Na terceira rodada, Flu foi à Colômbia e terminou enfrentando o Junior Barranquilla no Equador (Foto: Mailson Santana - FFC)

O adiamento do jogo com o Cerro Porteño em virtude do trágico falecimento do filho de Arce, técnico da equipe paraguaia, foi apenas mais um episódio de mudança de planos envolvendo partidas do Fluminense na Libertadores deste ano. Para ser mais preciso, acontece pela terceira vez na atual edição da competição internacional.

Já na segunda rodada do Grupo D, o Fluminense chegou a ir para Bogotá, onde enfrentaria o Independiente Santa Fe (COL). Porém, com o aumento dos casos relacionados à Covid-19 na cidade, a prefeitura aumentou as medidas restritivas locais, impedindo a realização de eventos esportivos. O Tricolor, então, teve de se deslocar para a cidade de Armenia.

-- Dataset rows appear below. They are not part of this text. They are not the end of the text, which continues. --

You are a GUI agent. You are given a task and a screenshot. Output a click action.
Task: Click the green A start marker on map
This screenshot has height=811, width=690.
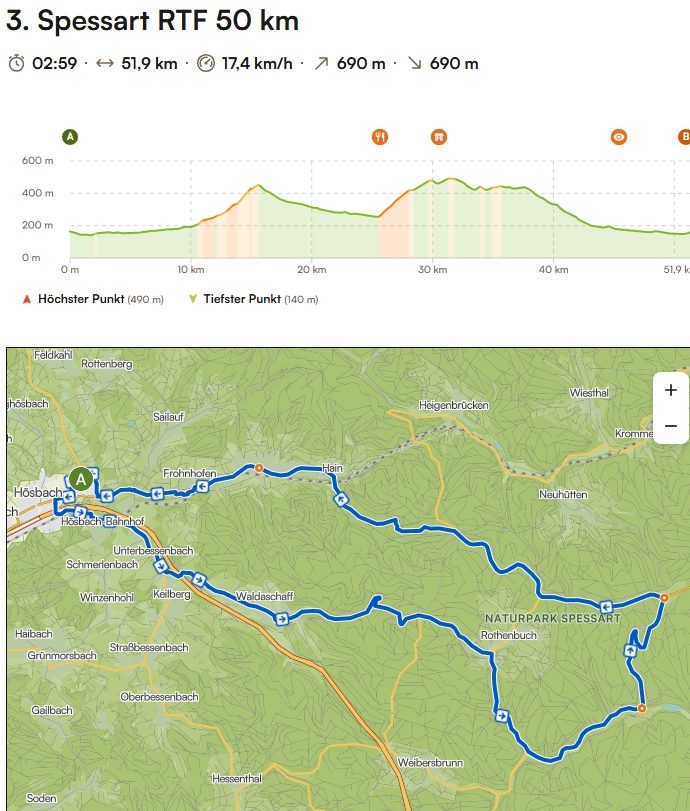click(81, 479)
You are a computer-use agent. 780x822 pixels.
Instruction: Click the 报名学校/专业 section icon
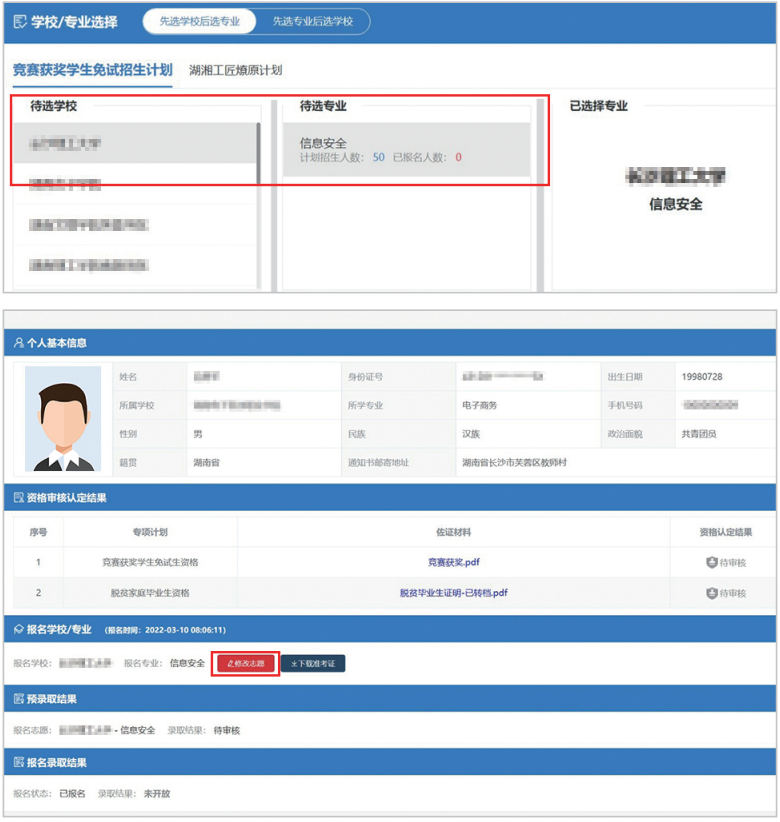tap(18, 630)
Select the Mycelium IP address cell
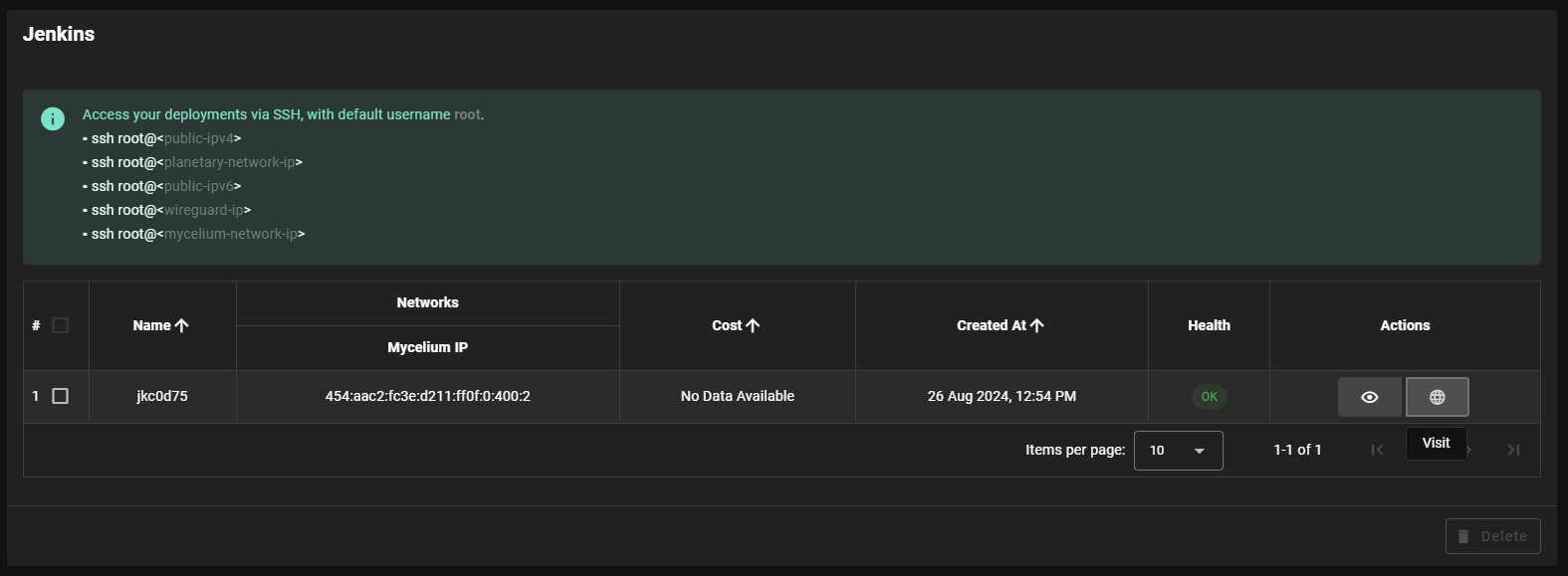This screenshot has height=576, width=1568. pyautogui.click(x=427, y=396)
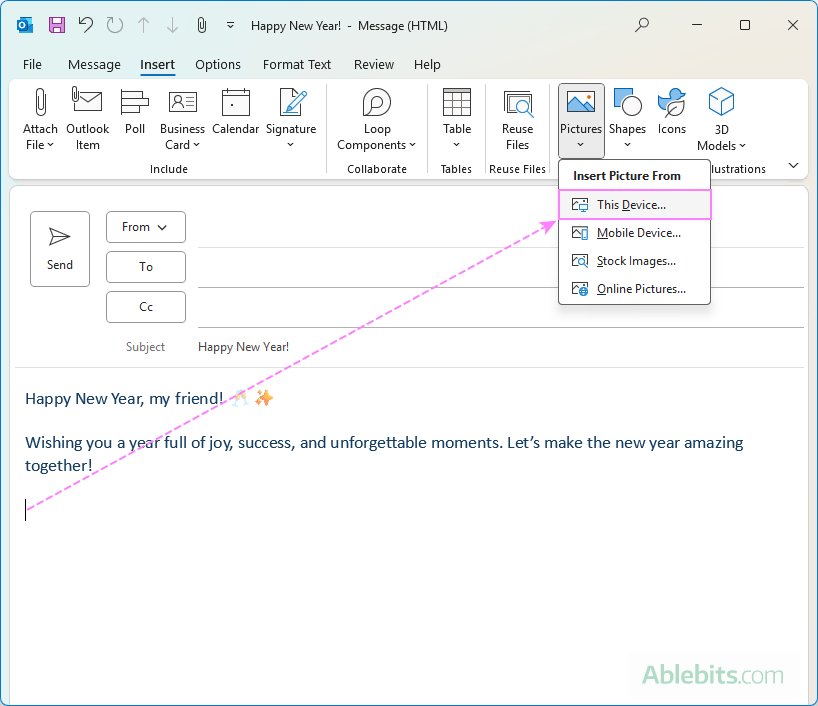Select Stock Images... menu entry

click(x=634, y=261)
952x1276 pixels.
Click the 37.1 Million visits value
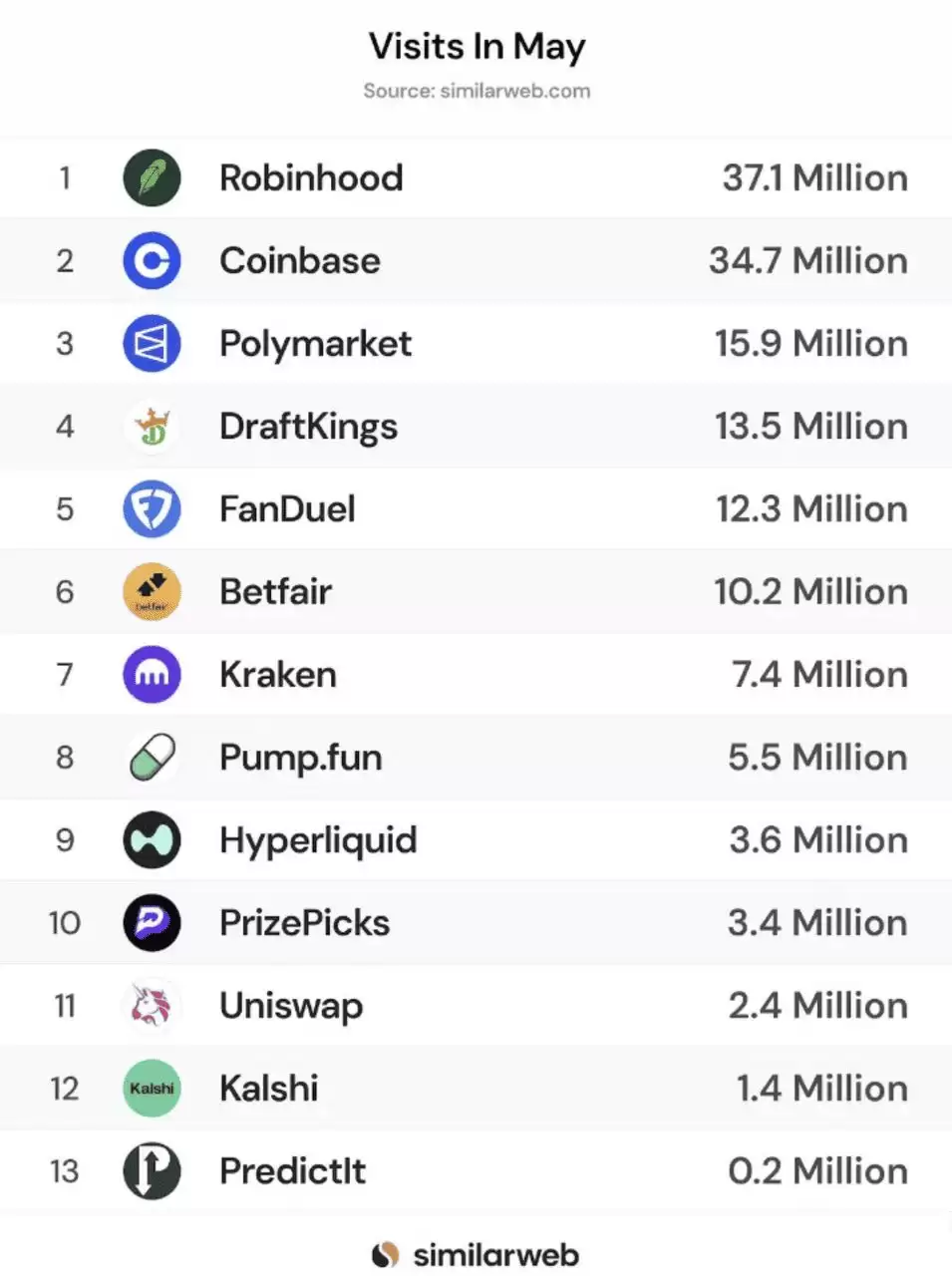pyautogui.click(x=814, y=178)
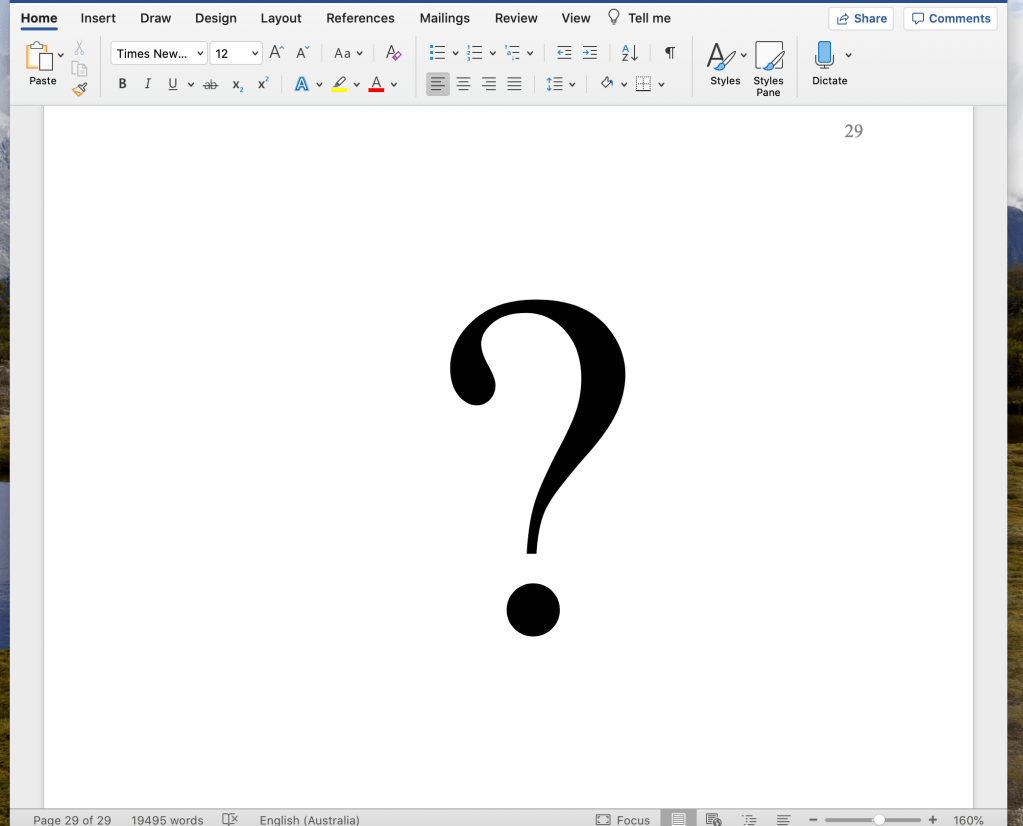Toggle paragraph marks display

point(669,53)
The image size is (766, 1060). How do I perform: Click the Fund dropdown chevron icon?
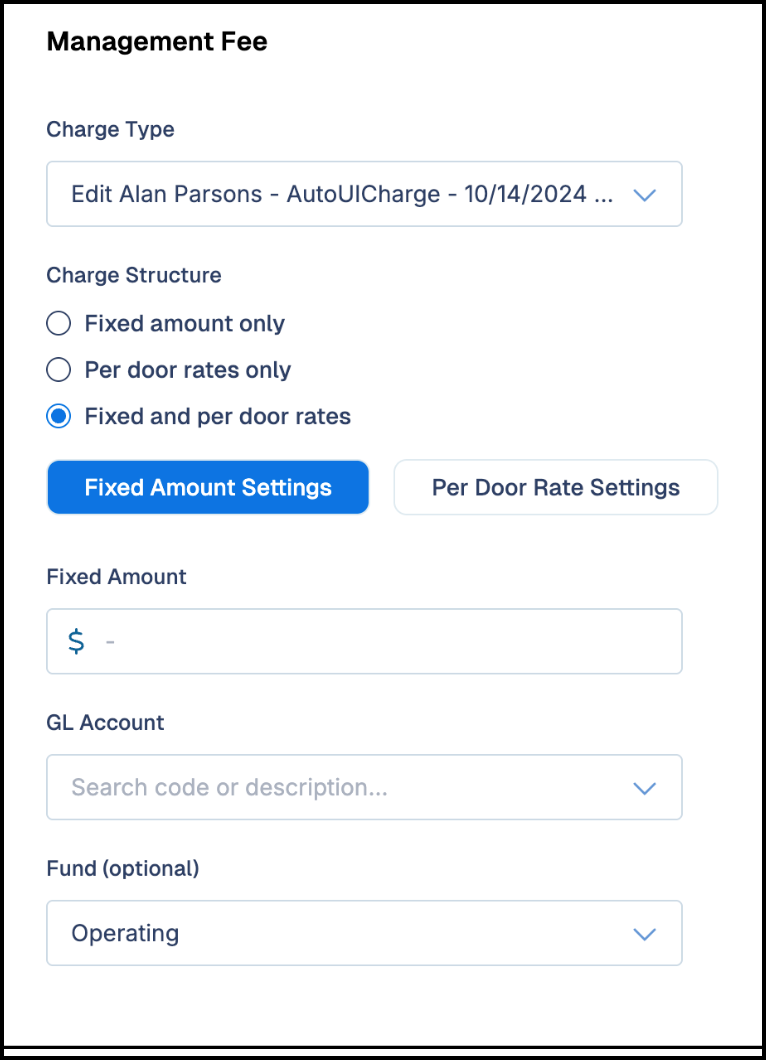tap(644, 934)
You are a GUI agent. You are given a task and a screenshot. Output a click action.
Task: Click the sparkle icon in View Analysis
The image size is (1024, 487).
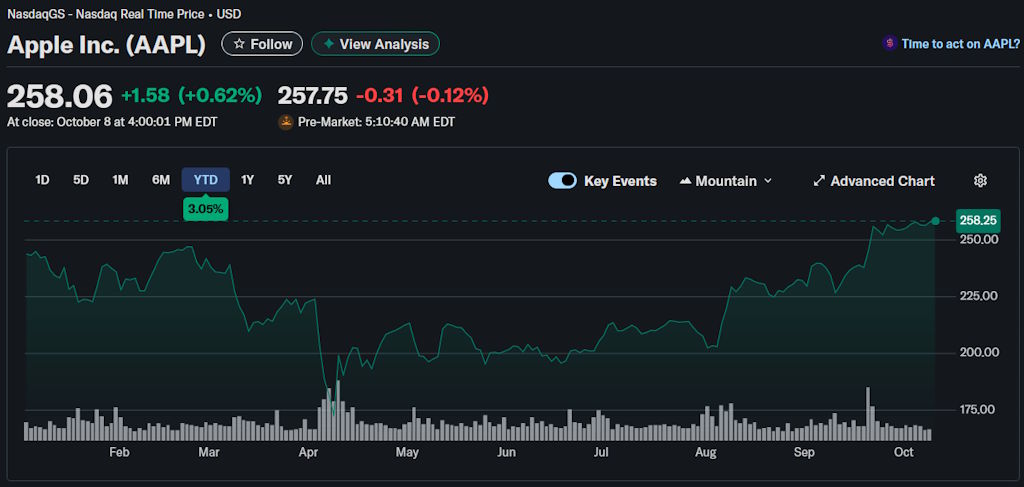[x=328, y=44]
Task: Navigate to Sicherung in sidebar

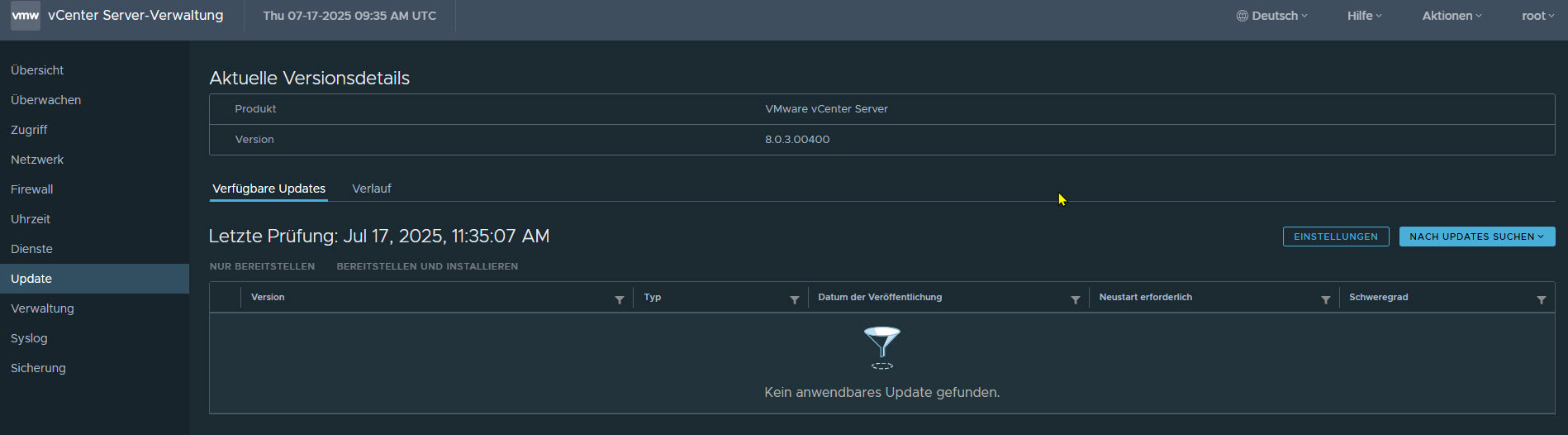Action: tap(38, 368)
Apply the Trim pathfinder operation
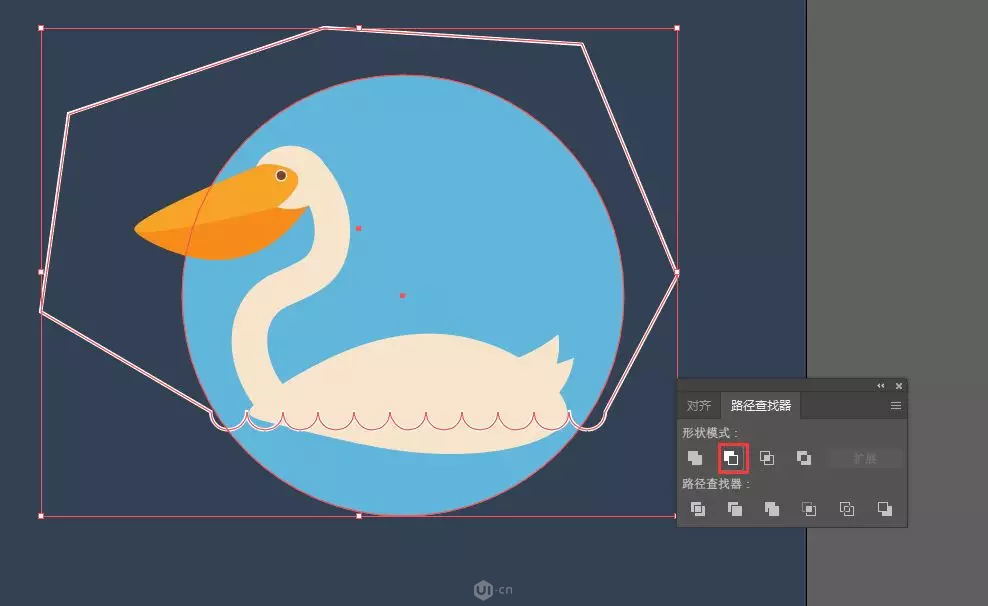Image resolution: width=988 pixels, height=606 pixels. (735, 509)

Posteriormente, na terceira rodada, o Fluminense viajou a Barranquilla, também na Colômbia, para encarar o Junior. No entanto, em virtude dos violentos enfrentamentos das forças de segurança e a população em protestos contra reforma trabalhista proposta no país, o encontro aconteceu em Guayaquil, no Equador.

No que diz respeito ao jogo com o Cerro, o terceiro episódio da verdadeira “odisseia tricolor”, a questão logística é mais tranquila. A alteração foi apenas no dia da partida de volta das oitavas de final. Em vez de acontecer nesta terça, será realizada no dia 3 de agosto, no Maracanã. O Flu venceu a ida por 2 a 0, no Paraguai, e pode até perder por um gol de diferença para avançar.